#### Data provided ####

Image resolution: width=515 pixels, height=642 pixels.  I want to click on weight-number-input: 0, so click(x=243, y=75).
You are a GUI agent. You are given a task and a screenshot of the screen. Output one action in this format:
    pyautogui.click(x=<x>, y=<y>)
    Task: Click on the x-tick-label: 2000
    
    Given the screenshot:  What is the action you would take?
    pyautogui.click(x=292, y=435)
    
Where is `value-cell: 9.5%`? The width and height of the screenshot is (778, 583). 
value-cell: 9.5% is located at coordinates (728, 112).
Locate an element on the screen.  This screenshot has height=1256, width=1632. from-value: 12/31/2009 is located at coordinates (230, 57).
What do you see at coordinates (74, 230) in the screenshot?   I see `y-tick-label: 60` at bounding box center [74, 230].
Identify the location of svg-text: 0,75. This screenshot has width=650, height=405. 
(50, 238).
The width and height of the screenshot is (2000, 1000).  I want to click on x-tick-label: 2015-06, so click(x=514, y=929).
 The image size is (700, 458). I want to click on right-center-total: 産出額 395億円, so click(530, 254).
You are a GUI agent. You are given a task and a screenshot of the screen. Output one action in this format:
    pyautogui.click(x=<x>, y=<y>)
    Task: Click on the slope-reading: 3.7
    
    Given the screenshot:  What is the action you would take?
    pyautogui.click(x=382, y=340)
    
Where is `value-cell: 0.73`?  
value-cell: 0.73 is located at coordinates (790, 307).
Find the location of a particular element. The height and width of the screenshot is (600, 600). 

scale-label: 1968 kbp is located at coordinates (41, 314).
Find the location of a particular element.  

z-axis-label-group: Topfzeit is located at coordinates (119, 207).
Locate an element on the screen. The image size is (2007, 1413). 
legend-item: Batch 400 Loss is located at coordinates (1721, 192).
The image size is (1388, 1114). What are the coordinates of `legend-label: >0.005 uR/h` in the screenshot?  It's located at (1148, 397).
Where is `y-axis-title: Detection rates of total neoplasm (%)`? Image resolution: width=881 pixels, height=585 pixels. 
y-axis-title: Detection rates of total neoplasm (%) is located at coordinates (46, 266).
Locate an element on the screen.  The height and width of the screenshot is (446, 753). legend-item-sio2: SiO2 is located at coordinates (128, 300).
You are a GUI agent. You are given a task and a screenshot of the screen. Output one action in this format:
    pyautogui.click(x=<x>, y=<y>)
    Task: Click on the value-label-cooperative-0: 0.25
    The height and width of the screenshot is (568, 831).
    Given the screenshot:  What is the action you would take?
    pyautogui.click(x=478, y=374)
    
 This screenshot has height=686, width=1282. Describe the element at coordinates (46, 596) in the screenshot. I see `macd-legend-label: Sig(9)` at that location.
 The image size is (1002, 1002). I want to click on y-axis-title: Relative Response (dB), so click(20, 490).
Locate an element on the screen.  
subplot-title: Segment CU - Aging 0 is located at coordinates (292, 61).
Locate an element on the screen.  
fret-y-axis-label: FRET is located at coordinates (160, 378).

####

● **Task brief**:
Recast every line of the rows above as a two-column Markdown table, headed No. and Text, with each line numbered in order. Leave out the blank lines.

● **Exercise output**:
| No. | Text |
|---|---|
| 1 | Image resolution: width=515 pixels, height=642 pixels.  I want to click on weight-number-input: 0, so click(x=243, y=75). |
| 2 | You are a GUI agent. You are given a task and a screenshot of the screen. Output one action in this format: |
| 3 |     pyautogui.click(x=<x>, y=<y>) |
| 4 |     Task: Click on the x-tick-label: 2000 |
| 5 |     Given the screenshot:  What is the action you would take? |
| 6 |     pyautogui.click(x=292, y=435) |
| 7 | Where is `value-cell: 9.5%`? The width and height of the screenshot is (778, 583).  |
| 8 | value-cell: 9.5% is located at coordinates (728, 112). |
| 9 | Locate an element on the screen.  This screenshot has height=1256, width=1632. from-value: 12/31/2009 is located at coordinates (230, 57). |
| 10 | What do you see at coordinates (74, 230) in the screenshot?   I see `y-tick-label: 60` at bounding box center [74, 230]. |
| 11 | Identify the location of svg-text: 0,75. This screenshot has width=650, height=405.  |
| 12 | (50, 238). |
| 13 | The width and height of the screenshot is (2000, 1000).  I want to click on x-tick-label: 2015-06, so click(x=514, y=929). |
| 14 |  The image size is (700, 458). I want to click on right-center-total: 産出額 395億円, so click(530, 254). |
| 15 | You are a GUI agent. You are given a task and a screenshot of the screen. Output one action in this format: |
| 16 |     pyautogui.click(x=<x>, y=<y>) |
| 17 |     Task: Click on the slope-reading: 3.7 |
| 18 |     Given the screenshot:  What is the action you would take? |
| 19 |     pyautogui.click(x=382, y=340) |
| 20 | Where is `value-cell: 0.73`?   |
| 21 | value-cell: 0.73 is located at coordinates (790, 307). |
| 22 | Find the location of a particular element. The height and width of the screenshot is (600, 600).  |
| 23 | scale-label: 1968 kbp is located at coordinates (41, 314). |
| 24 | Find the location of a particular element.   |
| 25 | z-axis-label-group: Topfzeit is located at coordinates (119, 207). |
| 26 | Locate an element on the screen. The image size is (2007, 1413).  |
| 27 | legend-item: Batch 400 Loss is located at coordinates (1721, 192). |
| 28 | The image size is (1388, 1114). What are the coordinates of `legend-label: >0.005 uR/h` in the screenshot?  It's located at (1148, 397). |
| 29 | Where is `y-axis-title: Detection rates of total neoplasm (%)`? Image resolution: width=881 pixels, height=585 pixels.  |
| 30 | y-axis-title: Detection rates of total neoplasm (%) is located at coordinates (46, 266). |
| 31 | Locate an element on the screen.  The height and width of the screenshot is (446, 753). legend-item-sio2: SiO2 is located at coordinates (128, 300). |
| 32 | You are a GUI agent. You are given a task and a screenshot of the screen. Output one action in this format: |
| 33 |     pyautogui.click(x=<x>, y=<y>) |
| 34 |     Task: Click on the value-label-cooperative-0: 0.25 |
| 35 |     The height and width of the screenshot is (568, 831). |
| 36 |     Given the screenshot:  What is the action you would take? |
| 37 |     pyautogui.click(x=478, y=374) |
| 38 |  This screenshot has height=686, width=1282. Describe the element at coordinates (46, 596) in the screenshot. I see `macd-legend-label: Sig(9)` at that location. |
| 39 |  The image size is (1002, 1002). I want to click on y-axis-title: Relative Response (dB), so click(20, 490). |
| 40 | Locate an element on the screen.   |
| 41 | subplot-title: Segment CU - Aging 0 is located at coordinates (292, 61). |
| 42 | Locate an element on the screen.   |
| 43 | fret-y-axis-label: FRET is located at coordinates (160, 378). |